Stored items
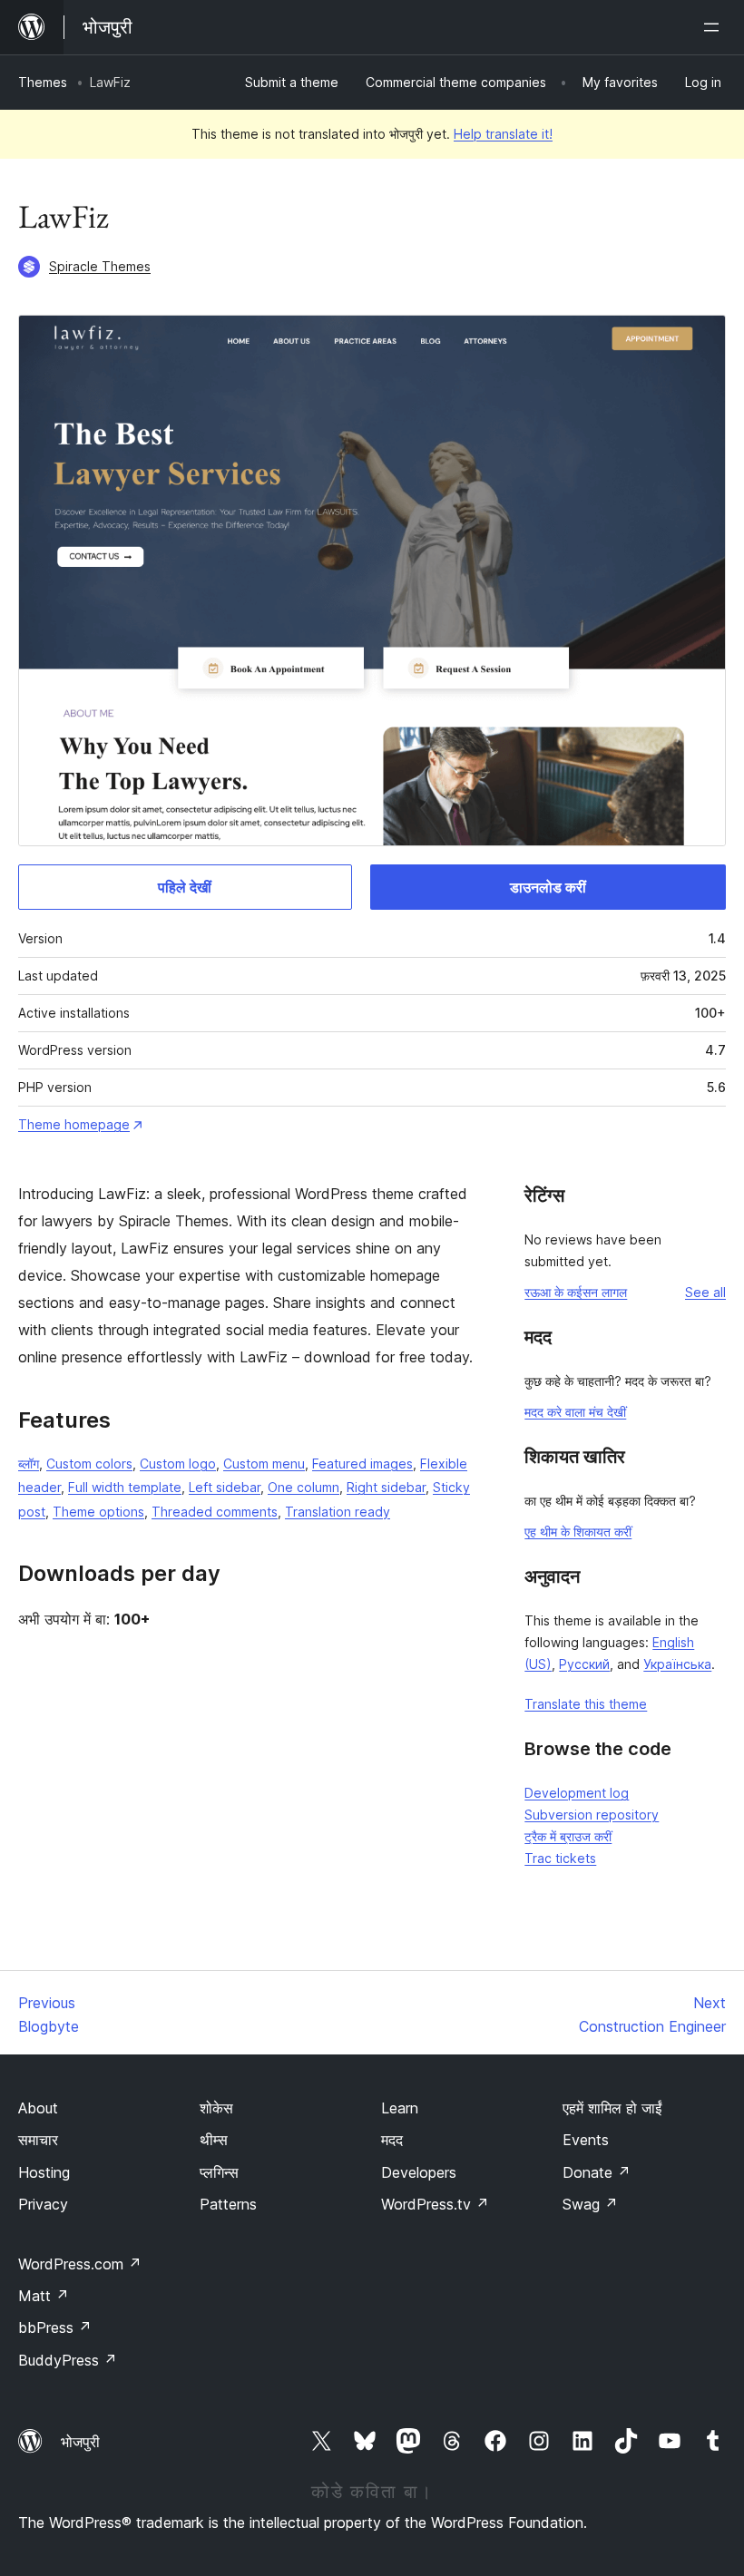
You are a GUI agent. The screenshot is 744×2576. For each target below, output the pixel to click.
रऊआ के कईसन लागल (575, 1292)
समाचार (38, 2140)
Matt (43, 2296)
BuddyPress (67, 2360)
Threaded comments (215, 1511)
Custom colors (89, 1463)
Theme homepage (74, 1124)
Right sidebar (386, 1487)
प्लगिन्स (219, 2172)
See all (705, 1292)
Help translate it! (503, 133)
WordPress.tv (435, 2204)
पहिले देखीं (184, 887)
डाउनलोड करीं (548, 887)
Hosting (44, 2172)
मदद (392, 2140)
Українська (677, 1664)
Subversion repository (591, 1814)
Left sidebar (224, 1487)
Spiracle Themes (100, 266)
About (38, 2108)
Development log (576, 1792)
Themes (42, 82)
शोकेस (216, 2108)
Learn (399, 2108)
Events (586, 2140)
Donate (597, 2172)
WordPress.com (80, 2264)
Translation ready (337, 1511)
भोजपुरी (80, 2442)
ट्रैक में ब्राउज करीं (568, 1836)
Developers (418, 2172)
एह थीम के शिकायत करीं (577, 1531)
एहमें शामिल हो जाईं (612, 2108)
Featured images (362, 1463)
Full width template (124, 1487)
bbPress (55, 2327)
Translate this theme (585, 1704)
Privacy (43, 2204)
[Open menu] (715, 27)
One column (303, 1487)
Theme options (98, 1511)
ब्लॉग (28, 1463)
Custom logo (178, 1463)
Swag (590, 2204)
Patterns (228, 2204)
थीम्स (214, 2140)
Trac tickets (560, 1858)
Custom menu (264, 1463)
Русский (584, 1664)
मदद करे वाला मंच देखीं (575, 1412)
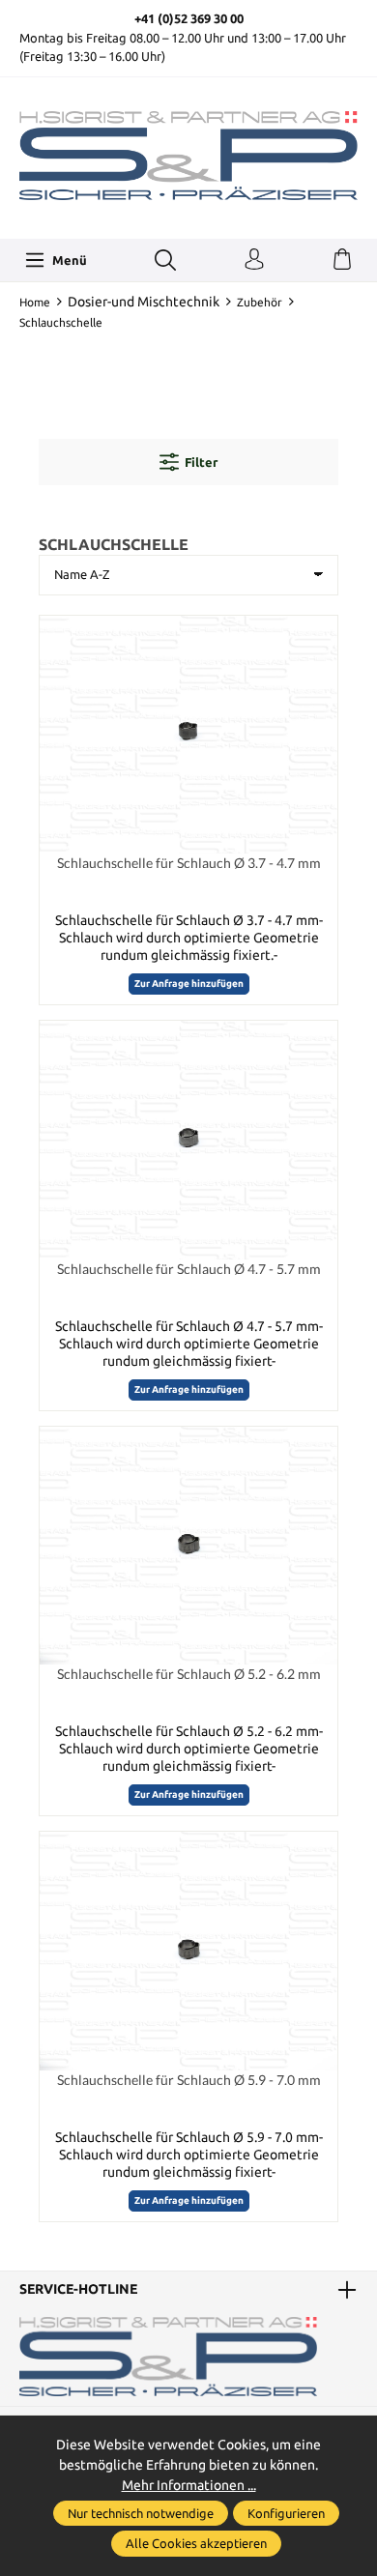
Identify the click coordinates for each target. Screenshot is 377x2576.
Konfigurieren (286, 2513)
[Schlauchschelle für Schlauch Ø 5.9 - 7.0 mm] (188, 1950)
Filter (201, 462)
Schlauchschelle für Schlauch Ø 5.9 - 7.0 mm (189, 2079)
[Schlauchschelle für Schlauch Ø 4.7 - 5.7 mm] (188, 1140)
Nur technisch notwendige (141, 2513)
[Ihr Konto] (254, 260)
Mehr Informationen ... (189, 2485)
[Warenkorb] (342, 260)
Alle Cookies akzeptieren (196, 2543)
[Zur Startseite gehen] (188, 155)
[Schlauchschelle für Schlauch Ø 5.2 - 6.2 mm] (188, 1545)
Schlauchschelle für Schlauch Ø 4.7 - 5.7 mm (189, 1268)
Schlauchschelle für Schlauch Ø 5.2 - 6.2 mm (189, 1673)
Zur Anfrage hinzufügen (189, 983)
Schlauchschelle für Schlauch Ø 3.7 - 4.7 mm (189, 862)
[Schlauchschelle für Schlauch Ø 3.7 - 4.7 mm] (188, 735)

EXERCISE:
Copy each line above where "Custom" appears.

WRITTEN ANSWER:
Custom colors (89, 1463)
Custom logo (178, 1463)
Custom menu (264, 1463)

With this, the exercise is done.